There are significant differences between Donald Trump’s first term as president in 2017 and his return to the White House in 2025. This time around he appears more in control and better prepared. And despite the drastic measures of his first weeks in office, the opposition he is facing appears more subdued and less focused.
Though he won the presidency in 2016, Mr Trump was not yet master of the Republican Party. The party’s “old guard” found him not conservative enough, a personal embarrassment, and too erratic to lead the Grand Old Party. His Make America Great Again movement, though substantial, had not yet demonstrated its capacity for mobilising its ranks to sway members of Congress to fully embrace Mr Trump and his agenda.
That has clearly changed. Mr Trump’s control of the Republican Party, its apparatus and congressional cohort are complete. His opponents have been silenced or have faded into the background.

In 2017, to bolster confidence in his administration, he brought on board a number of older, respected people to fill sensitive posts in the White House and Cabinet. Some of them, at times, served as a check on his penchant for unpredictable behaviour.
The cast of characters in the 2025 Trump White House and Cabinet are themselves more unpredictable and less qualified to serve in their assigned posts than the 2017 appointees. The number one qualification is being a longtime Trump devotee – or having made sufficient amends for any past opposition.
The most significant difference between Trump 2017 and Trump 2025 is that he now has a more clearly defined agenda and is more prepared to impose it.
When Ronald Reagan won the US presidency in 1980, he arrived in Washington with a well-developed conservative game plan designed by the Heritage Foundation to transform the federal government according to conservative principles. In 2017, Mr Trump entered the Oval Office with an array of ideas, complaints and actions to be taken, but without a plan to implement them.
In 2025, many of the ideas, complaints, and actions are the same as in 2017, but they are now bigger, bolder, more thought-through and backed up by extensive plans for implementation. They're also developed by the very same Heritage Foundation that helped guide Reagan’s time in the White House.
And just as Heritage helped populate Reagan’s administration with hundreds of staff in agencies to help implement the conservative agenda, this year Heritage boasts of having tens of thousands of vetted people waiting to serve in the new Trump administration.
Mr Trump and Elon Musk, his “hatchet-man,” are running roughshod over the federal government’s institutions and workforce. Entire agencies have been shuttered, and tens of thousands of workers have been fired or placed on indefinite leave, setting the stage for the kind of Trump takeover in 2025 that he was unable to accomplish in 2017.
There’s one final difference to be noted. When Mr Trump was elected in 2016 mass protests erupted. They came in waves with advocates for women’s rights and immigrants, and those calling for more restrictive gun laws and an end to police brutality each in turn making their mark. While there have been protests since November’s election, they’ve lacked the numbers and emotional intensity of those in Mr Trump’s first term.

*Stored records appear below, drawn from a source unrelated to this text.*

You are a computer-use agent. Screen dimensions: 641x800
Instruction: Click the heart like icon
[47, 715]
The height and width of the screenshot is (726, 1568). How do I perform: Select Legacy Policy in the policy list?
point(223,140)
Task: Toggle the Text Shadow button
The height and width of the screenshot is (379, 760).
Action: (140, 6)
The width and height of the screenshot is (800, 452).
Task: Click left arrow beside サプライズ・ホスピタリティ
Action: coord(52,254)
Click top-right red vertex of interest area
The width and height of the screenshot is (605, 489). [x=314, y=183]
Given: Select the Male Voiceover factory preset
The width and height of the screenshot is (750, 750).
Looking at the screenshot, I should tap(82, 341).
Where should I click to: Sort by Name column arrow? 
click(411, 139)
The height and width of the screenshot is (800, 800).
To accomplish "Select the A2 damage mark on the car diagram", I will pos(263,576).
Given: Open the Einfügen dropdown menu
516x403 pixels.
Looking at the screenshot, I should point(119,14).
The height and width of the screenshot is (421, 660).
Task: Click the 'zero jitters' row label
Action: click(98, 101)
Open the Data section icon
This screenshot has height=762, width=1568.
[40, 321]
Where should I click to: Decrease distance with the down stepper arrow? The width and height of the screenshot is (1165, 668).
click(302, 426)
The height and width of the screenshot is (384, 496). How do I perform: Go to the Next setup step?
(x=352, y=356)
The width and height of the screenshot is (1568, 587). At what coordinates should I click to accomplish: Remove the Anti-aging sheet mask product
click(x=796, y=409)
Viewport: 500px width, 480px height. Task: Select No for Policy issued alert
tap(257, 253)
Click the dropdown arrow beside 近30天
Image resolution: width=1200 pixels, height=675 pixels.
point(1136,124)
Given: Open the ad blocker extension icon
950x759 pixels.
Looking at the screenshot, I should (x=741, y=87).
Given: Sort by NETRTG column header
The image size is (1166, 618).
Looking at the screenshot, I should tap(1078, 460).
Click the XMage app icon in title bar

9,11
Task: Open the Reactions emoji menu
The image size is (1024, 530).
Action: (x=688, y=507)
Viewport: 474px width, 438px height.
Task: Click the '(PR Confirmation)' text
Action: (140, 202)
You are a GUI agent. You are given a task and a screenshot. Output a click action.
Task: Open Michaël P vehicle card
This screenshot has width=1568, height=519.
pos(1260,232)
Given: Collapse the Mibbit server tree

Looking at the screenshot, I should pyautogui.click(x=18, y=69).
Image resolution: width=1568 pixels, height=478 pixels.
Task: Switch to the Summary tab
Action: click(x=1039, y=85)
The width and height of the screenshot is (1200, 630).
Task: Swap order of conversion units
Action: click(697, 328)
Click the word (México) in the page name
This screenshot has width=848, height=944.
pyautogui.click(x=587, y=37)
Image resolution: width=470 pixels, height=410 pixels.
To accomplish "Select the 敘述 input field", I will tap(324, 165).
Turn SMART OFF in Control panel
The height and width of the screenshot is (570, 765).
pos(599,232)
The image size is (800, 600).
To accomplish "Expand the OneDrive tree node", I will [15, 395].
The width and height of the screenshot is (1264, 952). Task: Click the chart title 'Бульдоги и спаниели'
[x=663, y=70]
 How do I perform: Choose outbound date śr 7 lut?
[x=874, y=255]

Much has been written about the threat posed by Trump 2025 to America’s democracy and the impact of the programmes and staff that have been terminated by the Trump/Musk wrecking-ball approach to reform. Much less attention has been given to the public’s reaction to these developments.
Opinion polls are one way to measure that – a recent Washington Post poll indicates that the American electorate is as divided as ever: 45 per cent approve of Mr Trump’s job performance as opposed to 53 per cent who disapprove. In this poll though there are significantly more respondents who say they “strongly disapprove” than those who say they “strongly approve” of Mr Trump’s job in office.
Given this, why the lack of intensity in the public’s reaction to White House’s actions? One reason may be that the Trump/Musk “shock and awe” assaults on so many targets in just a few days have left the opposition disoriented and demoralised. Add to this the lack of Democratic leadership.
In a recent discussion, an elected Democratic leader outlined his party’s approach as simply to keep proposing amendments to Mr Trump’s budget bills to demonstrate how the GOP wants tax cuts for the rich while placing greater burdens on the working class.
This, he said, would drag Mr Trump’s favourable ratings down, enabling Democrats to win back the Congress in 2026. This isn’t leadership. It’s crass opportunism and yet another reason why no coherent or effective opposition has been mounted to Mr Trump’s efforts to take excessive power in his second term.
In the end, it will most likely be Mr Trump’s own hubris and the contradictions between his promises and his policies that will prove to be his undoing. Just one example: polls show that while his supporters love his bold actions, what they most want to see is the drop in prices and inflation that Mr Trump promised during the campaign.
But his use of tariffs and the mass deportation of migrants (who perform essential tasks in the agricultural and service sectors) will inevitably cause prices to rise, without the results that Trump voters were promised. If the improvements in the daily lives of his supporters don’t come, Mr Trump's second term could end up being worse than his first.